Lawsuit claims certain Nissan and Infiniti panoramic glass sunroofs shatter spontaneously.

The lawsuit alleges that these sunroofs are made from defective tempered glass, which fails to meet safety requirements due to their size and lack of strength. The court document adds that ceramic enamels were added to the tempered glass, which weakened the structural integrity of the tempered glazing since the glass and the paint expand at different rates.

The plaintiff, Janelle Horne, claims that she, her husband and four kids were riding in a leased 2016 Infiniti QX80 when the sunroof unexpectedly shattered, sending shards of glass flying from the roof. She then took the vehicle to an Infiniti dealership, only to be told that the damage was likely caused by rocks or other falling objects hitting the sunroof and refused warranty coverage. However, the lawsuit states that had an object hit the sunroof, the glass would have shattered inward.
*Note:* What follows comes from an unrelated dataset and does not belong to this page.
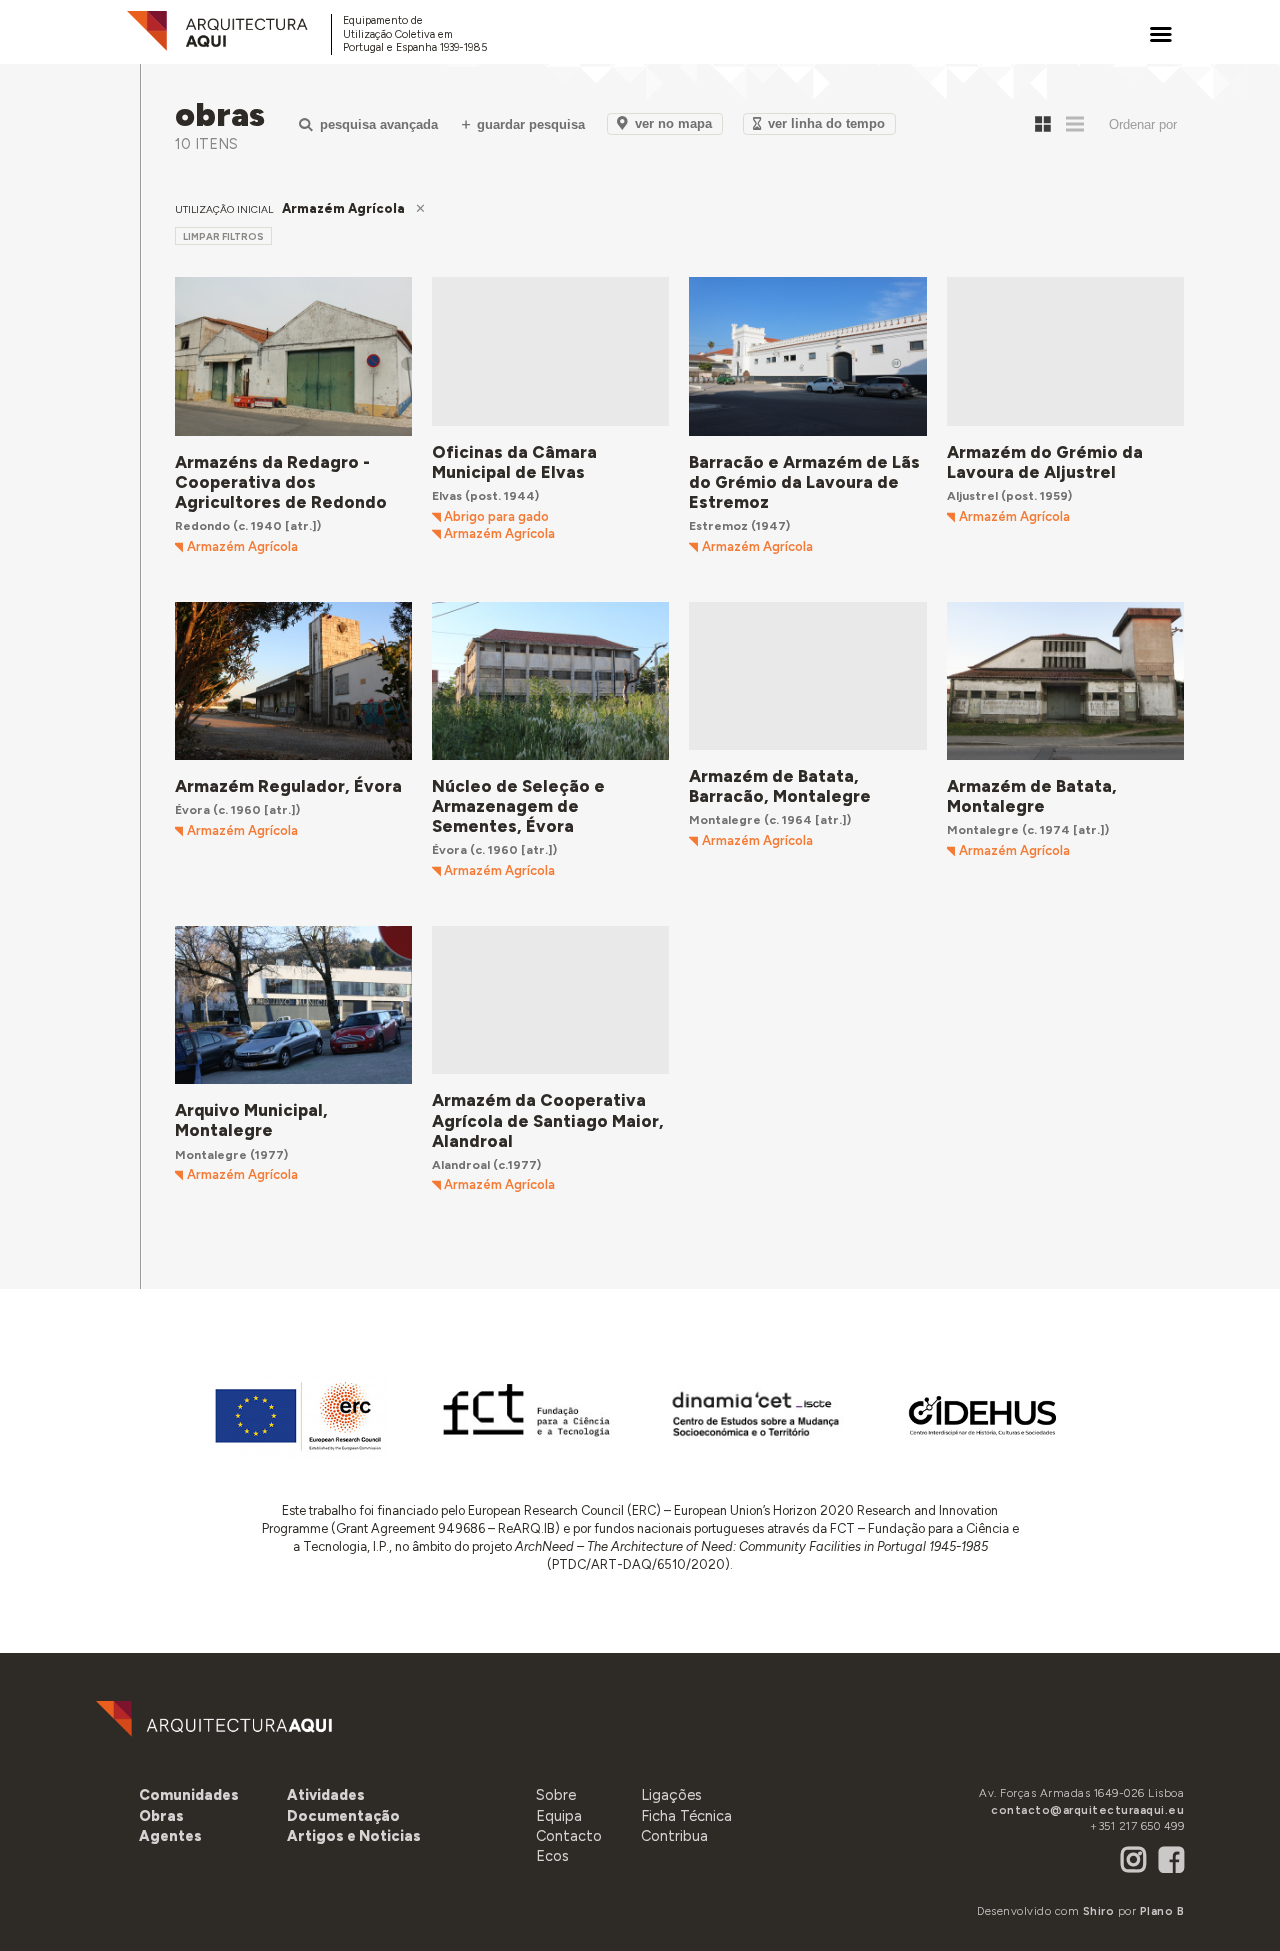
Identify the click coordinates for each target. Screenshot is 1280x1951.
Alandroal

After refusal to cover the replacement by warranty, Horne threatened to take matters publicly, which caused the dealer to replace the sunroof, according to the court document. It also states that she was not reimbursed for other damage sustained to the vehicle from the sunroof explosion, nor was her warranty ever acknowledged, though it violated her signed lease agreement.

The plaintiff isn’t the first to complain about the defendants’ exploding sunroofs. The document lists numerous complaints from other owners that have been filed with the National Highway Traffic and Safety Association (NHTSA).

2015 Infiniti QX60: I found out on Saturday morning, that my sunroof was broken (looks like exploded from the inside out), I checked [for] any stones or any debris (that could hit my car around my driveway, but there [was] nothing around the car and there were no marks on the roof as well).”

Altogether, the document lists 23 owner complaints. Horne adds that Nissan knew about the defect long before NHTSA began an investigation. The document states, “ … A survey of the driver complaints, for example, shows that the sunroofs shatter within weeks or months of purchase, and the complaints to the NHTSA, above, show that drivers were reporting the problem as early as 2008.”

The defendants deny that their vehicles have defected sunroofs, but instead, the explosions are caused from falling rocks and other road debris.